Superbasic efficiency question

A

aaronfude

I'm working on a scientific computing application. I need a class
called Element which is no more than a collection of integers, or
"nodes" and has only on method int getNode(int i).

I would like to implement in the most efficient was possible. So I
summoned up my programming intellect and asked myself: Do I want to
have members such as int a, b, c, d, e or a single member such as int
a[5]. So I wrote the following snippet and compiled it with a -O3 flag:

int main(char *argv[], int argc) {

/*
int a, b, c, d, e;
for (int i = 0; i < 1000000000; i++) {
a = 1;
b = 2;
c = 3;
d = 4;
e = 5;
}

*/


int a[5];
for (int i = 0; i < 1000000000; i++) {
a[0] = 1;
a[1] = 2;
a[2] = 3;
a[3] = 4;
a[4] = 5;
}

return 0;
}

The first (commented out) version ran twice as fast. (For doubles
instead of ints, it was a factor of 4). So the simpleton part of me
thinks that that answers my question. The remaining part tells me that
it is never that simple. Finally, the cynical part of me thinks that it
all doesn't matter and other parts of the program are bound to be far
more time consuming.

Please help me resolve my internal struggle.
Many thanks in advance!

Aaron Fude
 
J

Joseph Turian

Aaron,

Performance on the toy code snippet is not informative of anything more
than performance on the toy code snippet.
Please help me resolve my internal struggle.

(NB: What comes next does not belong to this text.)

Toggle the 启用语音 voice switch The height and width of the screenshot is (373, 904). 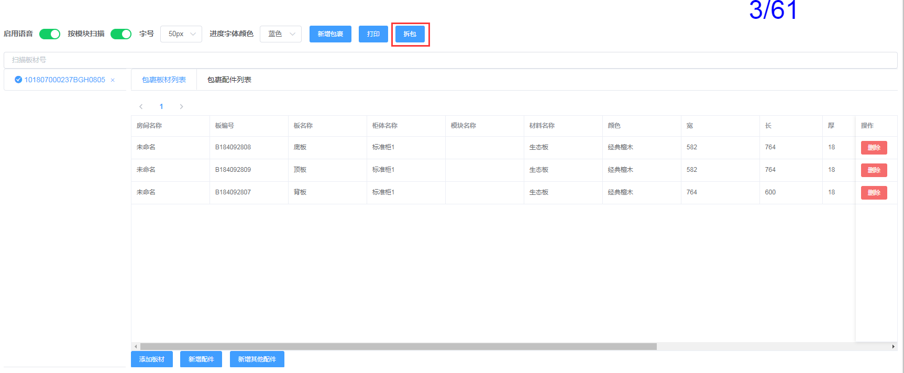(50, 34)
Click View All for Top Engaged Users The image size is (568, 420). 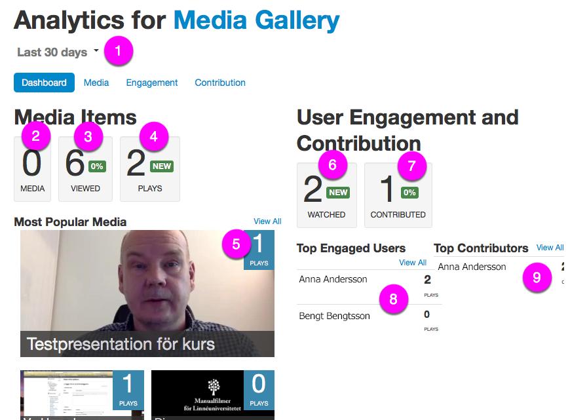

10 Write the code the most clear, maintable way possible.
20 Run the code under a profiler.
30 Optimize the actual performance bottleneck (as opposed to, say,
imaginary performance bottlenecks).
40 GOTO 20

If you have any problems with 30, get back to the group. Until then,
both you and us are just shooting in the dark.

Joseph
 
D

David White

Joseph Turian said:
Aaron,

Performance on the toy code snippet is not informative of anything more
than performance on the toy code snippet.


10 Write the code the most clear, maintable way possible.
20 Run the code under a profiler.
30 Optimize the actual performance bottleneck (as opposed to, say,
imaginary performance bottlenecks).

Optimizing might require significant changes, even major design changes. If
you know from the outset that speed is important, then consider it from the
outset. Toy code snippets can help you determine early on how you'll need to
go about doing certain things.
40 GOTO 20

If you have any problems with 30, get back to the group. Until then,
both you and us are just shooting in the dark.

DW
 
S

Sethalicious

I'm thinking that your getting a silent error on the code. I don't
believe an integer can handle the value 1000000000 in the following:
for (int i = 0; i < 1000000000; i++)

So what's happening is your integer "i" is overflowing and getting set
to an unpredictable value (possibly negative). You might have better
luck using an "unsigned long" or even "std::size_t".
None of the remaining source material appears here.